Cependant, en organisant ce prix, la ville de Paris, la région Ile de France, les pôles de compétitivité, le ministère de la recherche et de l’industrie, les grandes entreprises partenaires, se font d’une certaine manière les ambassadeurs de l’innovation parisienne, qui est un concentrateur en France.

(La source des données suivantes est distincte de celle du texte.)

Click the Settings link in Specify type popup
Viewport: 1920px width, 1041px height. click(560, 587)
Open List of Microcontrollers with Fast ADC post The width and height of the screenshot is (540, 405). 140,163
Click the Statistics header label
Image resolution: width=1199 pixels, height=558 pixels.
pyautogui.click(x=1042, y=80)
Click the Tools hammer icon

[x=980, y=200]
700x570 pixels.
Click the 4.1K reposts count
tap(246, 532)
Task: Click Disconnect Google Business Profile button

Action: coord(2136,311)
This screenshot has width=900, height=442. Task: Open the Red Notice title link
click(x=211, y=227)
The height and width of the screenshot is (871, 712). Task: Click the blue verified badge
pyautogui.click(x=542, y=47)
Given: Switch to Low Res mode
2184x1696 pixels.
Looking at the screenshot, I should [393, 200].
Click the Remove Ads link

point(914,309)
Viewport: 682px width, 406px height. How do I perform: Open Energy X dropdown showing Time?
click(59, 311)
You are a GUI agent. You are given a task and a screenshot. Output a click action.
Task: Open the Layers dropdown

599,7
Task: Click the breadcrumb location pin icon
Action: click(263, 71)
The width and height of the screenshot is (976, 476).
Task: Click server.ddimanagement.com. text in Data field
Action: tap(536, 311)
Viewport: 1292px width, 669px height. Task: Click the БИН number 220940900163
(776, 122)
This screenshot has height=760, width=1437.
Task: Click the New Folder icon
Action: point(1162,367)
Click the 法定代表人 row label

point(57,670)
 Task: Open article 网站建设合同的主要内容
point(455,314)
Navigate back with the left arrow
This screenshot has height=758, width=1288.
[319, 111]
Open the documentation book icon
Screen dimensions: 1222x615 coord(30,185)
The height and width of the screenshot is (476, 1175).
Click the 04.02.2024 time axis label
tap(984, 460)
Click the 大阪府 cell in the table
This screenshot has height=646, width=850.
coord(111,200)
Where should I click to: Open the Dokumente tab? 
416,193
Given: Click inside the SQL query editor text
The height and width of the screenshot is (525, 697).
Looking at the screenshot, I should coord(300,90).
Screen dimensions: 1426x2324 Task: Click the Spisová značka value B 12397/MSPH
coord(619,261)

C’est donc un contexte particulier. La question que je me pose est: est-ce le bon endroit pour sélectionner un projet proposant un robot poisson à mettre dans une baignoire, ou proposant un lecteur de mail ? C’est une question qu’on devrait poser aux investisseurs présents dans la salle ce jour là. Mais peut être également aux porteurs de projet, parce que cela est susceptible d’affecter l’image du prix.
Bonjour,
Très bon blog.
Quels étaient les critères d’acceptation d’un dossier ?
Nicolas
Tous les dossiers ont été acceptés et traités.
Les critères sont documentés sur le site du concours.
Les infos sont là : http://www.paris.fr/portail/Economie/Portal.lut?page_id=169&document_type_id=2&document_id=68264&portlet_id=20420
En plus des critères classiques sur l’innovation, etc, il y avait l’intérêt pour les usages pour les citoyens dans Paris.